蕾に使うタラや漆は自家栽培して材料を確保している。
和紙は植物染で、増田家は「染司 吉岡」さんに染めてもらい、橋本家は自分のところで染める。
糊も自家製。増田家は餅米粉を水で煮溶かして作る(花により糊の固さを緩い目、固い目と調整する)、橋本家は炊いたご飯を板の上で練って糊にしたり、うるち米と餅米を水に浸してミキサーにかけて作ったり。
梅や桃のおしべめしべには、鹿のお尻の毛を束ねてキハダで色つけしたものがお寺から支給されるのだそう。
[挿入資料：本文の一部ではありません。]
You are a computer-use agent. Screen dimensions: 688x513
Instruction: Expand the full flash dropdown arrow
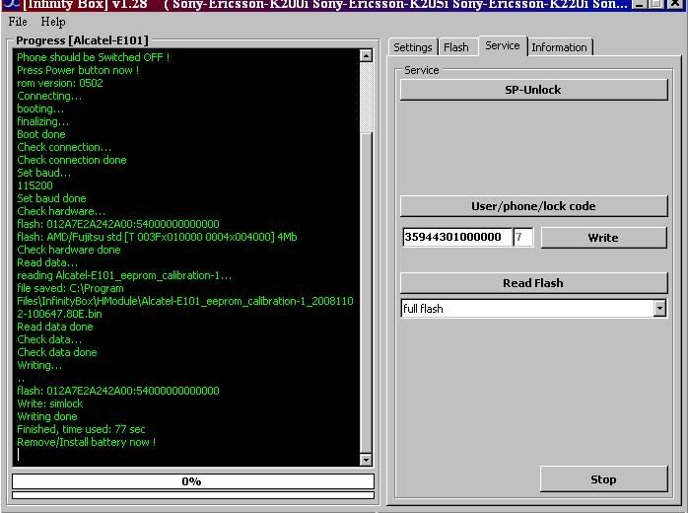(x=659, y=309)
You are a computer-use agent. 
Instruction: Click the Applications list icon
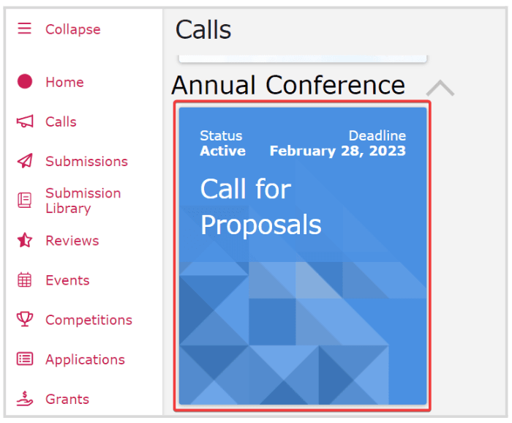(x=25, y=359)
この毛を束ねる針金だけが自然のものでなく、後は全部自然素材を使って造っている。(葉の軸には藁が使われていたり)
鹿の毛が使われた梅の花↓
増田さんの実演。
あっという間に花を組み立て、その手際の良さにびっくり。

神業のような手際良さですが、実際に見せていただいて知った気の遠くなるような作業。これだけ修練されるのにどれほどの時間がかかったのだろうと思わずにはいられません。
桜の花びらの型抜きも一つの花の型があるのではなく、花びら一片ずつに型を抜いていくという作業。道具を使って花びらにカタチをつけていく作業も、一つの花に何枚も重ねる和紙の枚数と、その一枚一枚に花びらが何枚あるのか、その圧倒的な数に驚くばかりです。
(こちらの写真↑↓は「ことのまあかり」イベントページから拝借)
貴重なお話をお聞きして、今年は久しぶりに花会式に出かけてみようかと思っています。薬師三尊像に供えられた色とりどりの美しい花々、造り手の想いのこもったお花もじっくりと見てきたいと思います。